Colmar – 19.07.2026 : La ville de Colmar, dans le département du Haut-Rhin, interdira désormais l’installation de cadenas d’amour sur les ponts et les grilles. Par cette mesure, la commune réagit au nombre croissant de cadenas métalliques que les couples fixent aux équipements publics comme symbole de leur attachement. Selon les informations issues de la couverture médiatique actuelle, la décision vise avant tout à protéger le patrimoine bâti et à garantir la sécurité.
Les cadenas d’amour sont répandus dans de nombreuses villes touristiques. Ils sont accrochés à des garde-corps, des ponts ou des clôtures, tandis que la clé est souvent jetée. À Colmar, selon le reportage, les cadenas se sont fortement accumulés à certains endroits. Des riverains et des visiteurs ont décrit des garde-corps recouverts de cadenas sur de grandes longueurs.
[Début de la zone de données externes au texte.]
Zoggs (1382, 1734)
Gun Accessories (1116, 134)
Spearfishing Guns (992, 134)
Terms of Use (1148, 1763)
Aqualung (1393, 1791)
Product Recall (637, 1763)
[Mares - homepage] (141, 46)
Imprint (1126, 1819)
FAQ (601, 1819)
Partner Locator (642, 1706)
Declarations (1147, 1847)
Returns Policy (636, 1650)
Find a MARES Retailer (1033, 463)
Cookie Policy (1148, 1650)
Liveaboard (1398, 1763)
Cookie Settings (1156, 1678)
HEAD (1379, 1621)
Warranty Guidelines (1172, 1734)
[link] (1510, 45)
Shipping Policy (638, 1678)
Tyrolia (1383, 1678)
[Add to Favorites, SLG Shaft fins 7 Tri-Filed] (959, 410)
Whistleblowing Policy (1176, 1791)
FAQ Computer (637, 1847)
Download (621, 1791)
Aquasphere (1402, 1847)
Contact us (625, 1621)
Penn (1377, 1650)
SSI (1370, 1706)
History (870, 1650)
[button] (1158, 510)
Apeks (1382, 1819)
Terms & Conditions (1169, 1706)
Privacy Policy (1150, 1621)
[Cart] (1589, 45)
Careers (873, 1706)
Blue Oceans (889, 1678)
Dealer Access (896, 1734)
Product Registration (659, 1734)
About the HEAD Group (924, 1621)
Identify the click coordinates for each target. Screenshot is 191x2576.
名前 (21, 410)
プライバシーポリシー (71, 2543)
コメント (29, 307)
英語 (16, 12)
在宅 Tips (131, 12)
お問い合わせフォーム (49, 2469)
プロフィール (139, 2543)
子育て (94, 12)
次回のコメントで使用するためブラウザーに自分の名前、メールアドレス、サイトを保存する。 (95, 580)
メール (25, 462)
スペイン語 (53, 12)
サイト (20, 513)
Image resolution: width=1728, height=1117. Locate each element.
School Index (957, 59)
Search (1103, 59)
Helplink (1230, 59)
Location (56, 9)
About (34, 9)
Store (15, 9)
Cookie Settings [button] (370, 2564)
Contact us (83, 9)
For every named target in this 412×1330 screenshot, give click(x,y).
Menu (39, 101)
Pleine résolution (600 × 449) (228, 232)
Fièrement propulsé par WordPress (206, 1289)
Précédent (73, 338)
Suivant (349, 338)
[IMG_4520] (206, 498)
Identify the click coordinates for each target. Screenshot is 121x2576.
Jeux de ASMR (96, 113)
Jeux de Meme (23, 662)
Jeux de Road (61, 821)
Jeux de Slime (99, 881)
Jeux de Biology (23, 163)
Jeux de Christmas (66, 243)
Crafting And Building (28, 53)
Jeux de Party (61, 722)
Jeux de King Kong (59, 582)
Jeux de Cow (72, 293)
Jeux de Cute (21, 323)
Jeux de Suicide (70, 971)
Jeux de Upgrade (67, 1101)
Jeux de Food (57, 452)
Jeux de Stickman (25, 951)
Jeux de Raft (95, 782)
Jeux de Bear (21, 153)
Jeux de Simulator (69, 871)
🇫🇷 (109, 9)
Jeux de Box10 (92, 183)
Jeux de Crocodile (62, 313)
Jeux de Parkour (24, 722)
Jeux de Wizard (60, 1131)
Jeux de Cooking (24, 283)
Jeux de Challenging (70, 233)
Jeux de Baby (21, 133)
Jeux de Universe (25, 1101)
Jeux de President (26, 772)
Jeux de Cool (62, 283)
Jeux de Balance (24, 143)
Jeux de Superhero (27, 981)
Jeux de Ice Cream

La ville entend empêcher que de telles accumulations continuent de s’étendre.
Selon les informations disponibles, l’interdiction concerne à la fois les ponts et les grilles situés sur le territoire communal. La commune souligne que le poids supplémentaire peut affecter la stabilité de certains éléments. S’y ajoutent d’éventuels dommages aux revêtements et aux parties métalliques, ainsi que les efforts de contrôle, de retrait et d’entretien. Dans une ville comptant de nombreux secteurs historiques, la préservation des équipements publics revêt une importance particulière.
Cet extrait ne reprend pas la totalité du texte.